TASK TO COMPLETE.
Only the lines below from the one containing "Instruction: Pick the" to the one containing "The width and height of the screenshot is (535, 900)." should be repeated, both included and unchanged.

[RECORD SET]

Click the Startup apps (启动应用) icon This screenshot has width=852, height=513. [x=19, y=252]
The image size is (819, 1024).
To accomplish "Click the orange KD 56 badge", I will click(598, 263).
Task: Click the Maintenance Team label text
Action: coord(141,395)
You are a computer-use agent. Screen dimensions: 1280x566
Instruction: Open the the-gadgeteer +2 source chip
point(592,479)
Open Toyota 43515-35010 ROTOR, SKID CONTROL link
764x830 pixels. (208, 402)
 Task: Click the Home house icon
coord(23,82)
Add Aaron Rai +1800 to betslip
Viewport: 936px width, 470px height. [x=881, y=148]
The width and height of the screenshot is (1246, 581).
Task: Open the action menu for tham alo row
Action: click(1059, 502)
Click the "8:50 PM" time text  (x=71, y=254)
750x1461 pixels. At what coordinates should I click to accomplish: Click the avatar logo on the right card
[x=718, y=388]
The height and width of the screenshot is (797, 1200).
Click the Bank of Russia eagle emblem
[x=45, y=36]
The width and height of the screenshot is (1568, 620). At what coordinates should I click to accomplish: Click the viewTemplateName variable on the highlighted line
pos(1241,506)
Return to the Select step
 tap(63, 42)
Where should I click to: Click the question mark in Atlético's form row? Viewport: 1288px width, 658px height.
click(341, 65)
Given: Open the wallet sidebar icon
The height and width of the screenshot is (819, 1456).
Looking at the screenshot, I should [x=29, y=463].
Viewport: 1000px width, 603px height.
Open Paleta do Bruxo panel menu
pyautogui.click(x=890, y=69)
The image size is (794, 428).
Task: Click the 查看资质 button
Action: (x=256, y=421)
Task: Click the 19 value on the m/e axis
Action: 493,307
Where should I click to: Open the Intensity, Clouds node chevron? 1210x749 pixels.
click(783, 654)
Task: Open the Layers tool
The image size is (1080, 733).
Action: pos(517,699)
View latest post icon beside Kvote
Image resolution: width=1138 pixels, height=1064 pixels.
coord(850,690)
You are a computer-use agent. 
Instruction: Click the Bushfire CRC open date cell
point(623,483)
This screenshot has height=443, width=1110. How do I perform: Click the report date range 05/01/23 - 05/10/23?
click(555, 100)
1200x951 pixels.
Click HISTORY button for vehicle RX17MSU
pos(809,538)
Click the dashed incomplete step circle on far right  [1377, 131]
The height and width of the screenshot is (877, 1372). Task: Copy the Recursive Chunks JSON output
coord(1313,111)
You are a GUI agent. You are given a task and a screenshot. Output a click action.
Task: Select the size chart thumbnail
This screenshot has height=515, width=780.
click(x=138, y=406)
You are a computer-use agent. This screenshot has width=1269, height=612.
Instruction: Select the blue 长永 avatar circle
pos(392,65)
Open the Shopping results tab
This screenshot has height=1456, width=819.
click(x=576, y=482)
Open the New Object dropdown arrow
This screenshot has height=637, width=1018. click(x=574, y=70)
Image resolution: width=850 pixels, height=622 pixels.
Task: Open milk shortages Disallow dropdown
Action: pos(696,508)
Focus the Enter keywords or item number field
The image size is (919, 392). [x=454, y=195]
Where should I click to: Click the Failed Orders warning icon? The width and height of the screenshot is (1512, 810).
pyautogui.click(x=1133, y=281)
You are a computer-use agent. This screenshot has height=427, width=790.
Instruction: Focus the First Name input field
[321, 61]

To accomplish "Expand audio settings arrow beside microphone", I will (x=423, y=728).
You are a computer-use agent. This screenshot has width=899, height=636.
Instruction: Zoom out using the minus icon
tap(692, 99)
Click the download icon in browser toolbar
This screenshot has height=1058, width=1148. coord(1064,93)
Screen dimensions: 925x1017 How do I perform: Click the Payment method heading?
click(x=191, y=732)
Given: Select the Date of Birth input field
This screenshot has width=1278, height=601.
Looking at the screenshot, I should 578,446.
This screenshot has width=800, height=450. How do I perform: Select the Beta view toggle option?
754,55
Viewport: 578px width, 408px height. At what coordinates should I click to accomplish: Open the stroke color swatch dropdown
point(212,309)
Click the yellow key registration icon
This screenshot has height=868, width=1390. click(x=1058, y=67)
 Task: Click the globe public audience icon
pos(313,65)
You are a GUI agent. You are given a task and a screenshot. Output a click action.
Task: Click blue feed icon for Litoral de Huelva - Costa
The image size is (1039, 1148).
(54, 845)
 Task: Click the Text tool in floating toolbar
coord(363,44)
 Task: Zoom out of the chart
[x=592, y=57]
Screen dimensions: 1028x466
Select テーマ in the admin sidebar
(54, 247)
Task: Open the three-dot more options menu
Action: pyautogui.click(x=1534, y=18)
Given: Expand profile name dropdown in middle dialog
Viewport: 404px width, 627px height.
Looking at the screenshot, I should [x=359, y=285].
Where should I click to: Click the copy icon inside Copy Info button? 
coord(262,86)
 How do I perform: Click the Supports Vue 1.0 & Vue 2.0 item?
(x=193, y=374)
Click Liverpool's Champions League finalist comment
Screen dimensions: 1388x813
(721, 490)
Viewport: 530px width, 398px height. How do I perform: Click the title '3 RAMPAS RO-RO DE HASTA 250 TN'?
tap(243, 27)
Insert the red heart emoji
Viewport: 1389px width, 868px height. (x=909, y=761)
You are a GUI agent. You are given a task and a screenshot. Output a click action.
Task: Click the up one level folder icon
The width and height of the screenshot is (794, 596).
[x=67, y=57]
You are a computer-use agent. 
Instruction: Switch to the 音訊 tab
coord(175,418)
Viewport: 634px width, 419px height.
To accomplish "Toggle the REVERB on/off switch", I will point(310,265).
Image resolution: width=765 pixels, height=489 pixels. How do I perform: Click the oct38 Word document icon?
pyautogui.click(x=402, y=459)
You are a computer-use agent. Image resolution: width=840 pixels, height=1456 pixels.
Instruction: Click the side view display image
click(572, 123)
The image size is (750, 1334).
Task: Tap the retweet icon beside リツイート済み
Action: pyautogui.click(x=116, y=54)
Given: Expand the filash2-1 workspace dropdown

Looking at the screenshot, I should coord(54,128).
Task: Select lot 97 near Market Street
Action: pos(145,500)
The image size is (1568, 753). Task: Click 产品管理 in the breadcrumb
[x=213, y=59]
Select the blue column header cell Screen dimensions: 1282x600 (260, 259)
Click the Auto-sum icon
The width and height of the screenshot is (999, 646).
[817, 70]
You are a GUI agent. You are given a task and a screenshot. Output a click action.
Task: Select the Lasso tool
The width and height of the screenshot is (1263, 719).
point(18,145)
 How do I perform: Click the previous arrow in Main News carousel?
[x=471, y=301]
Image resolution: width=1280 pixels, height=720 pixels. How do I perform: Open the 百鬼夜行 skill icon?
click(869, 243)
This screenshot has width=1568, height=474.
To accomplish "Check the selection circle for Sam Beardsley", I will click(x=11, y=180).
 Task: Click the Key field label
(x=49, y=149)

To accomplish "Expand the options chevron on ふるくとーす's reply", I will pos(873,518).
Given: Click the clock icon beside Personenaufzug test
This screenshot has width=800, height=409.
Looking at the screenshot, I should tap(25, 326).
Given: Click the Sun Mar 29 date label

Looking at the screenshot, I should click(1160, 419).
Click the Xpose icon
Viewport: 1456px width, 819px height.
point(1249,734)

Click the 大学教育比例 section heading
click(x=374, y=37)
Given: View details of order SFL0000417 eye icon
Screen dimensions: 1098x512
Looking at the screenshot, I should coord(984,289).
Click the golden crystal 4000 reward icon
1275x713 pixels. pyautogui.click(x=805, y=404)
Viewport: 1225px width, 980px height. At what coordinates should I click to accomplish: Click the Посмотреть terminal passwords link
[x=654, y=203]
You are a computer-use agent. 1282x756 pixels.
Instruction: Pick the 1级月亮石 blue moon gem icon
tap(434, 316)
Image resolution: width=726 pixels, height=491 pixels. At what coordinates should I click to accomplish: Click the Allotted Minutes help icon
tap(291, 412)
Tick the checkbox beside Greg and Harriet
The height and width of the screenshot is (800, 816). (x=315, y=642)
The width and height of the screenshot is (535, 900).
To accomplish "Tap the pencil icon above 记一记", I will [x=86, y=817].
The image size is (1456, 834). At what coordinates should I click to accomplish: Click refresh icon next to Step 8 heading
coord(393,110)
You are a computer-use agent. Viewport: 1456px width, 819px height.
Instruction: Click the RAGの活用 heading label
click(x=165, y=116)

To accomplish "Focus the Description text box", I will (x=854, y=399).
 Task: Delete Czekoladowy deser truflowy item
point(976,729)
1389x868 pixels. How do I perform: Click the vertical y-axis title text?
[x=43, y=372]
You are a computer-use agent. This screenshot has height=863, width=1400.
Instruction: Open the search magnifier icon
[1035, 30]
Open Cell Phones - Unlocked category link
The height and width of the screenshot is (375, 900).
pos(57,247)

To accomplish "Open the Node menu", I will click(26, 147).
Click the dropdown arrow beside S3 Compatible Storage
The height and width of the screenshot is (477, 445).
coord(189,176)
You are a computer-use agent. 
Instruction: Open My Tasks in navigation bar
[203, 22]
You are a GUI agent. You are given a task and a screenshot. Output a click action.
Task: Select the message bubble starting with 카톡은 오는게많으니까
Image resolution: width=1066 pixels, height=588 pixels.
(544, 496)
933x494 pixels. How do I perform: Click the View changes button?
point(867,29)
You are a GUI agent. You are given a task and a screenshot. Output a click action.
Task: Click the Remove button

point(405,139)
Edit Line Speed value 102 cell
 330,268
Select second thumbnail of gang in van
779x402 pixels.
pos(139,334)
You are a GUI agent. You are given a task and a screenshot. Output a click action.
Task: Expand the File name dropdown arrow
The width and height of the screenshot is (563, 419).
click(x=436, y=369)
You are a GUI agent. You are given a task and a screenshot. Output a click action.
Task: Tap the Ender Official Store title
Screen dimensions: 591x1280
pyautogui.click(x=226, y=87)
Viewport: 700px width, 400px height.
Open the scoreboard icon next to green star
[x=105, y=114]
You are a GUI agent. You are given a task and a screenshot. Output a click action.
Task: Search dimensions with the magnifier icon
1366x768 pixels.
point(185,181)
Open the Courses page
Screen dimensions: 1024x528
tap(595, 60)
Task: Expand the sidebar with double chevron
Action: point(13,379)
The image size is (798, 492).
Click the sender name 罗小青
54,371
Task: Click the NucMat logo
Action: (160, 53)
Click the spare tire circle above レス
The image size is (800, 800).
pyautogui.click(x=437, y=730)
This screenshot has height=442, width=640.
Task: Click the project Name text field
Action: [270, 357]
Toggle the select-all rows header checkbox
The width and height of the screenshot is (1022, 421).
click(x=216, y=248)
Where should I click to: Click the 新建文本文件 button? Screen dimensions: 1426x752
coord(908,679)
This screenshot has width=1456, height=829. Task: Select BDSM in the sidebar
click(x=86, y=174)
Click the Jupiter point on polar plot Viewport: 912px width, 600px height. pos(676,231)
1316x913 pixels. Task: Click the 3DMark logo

[/RECORD SET]

SOLVED EXERCISE.
Instruction: Pick the 1级月亮石 blue moon gem icon
tap(434, 316)
Image resolution: width=726 pixels, height=491 pixels. At what coordinates should I click to accomplish: Click the Allotted Minutes help icon
tap(291, 412)
Tick the checkbox beside Greg and Harriet
The height and width of the screenshot is (800, 816). (x=315, y=642)
The width and height of the screenshot is (535, 900).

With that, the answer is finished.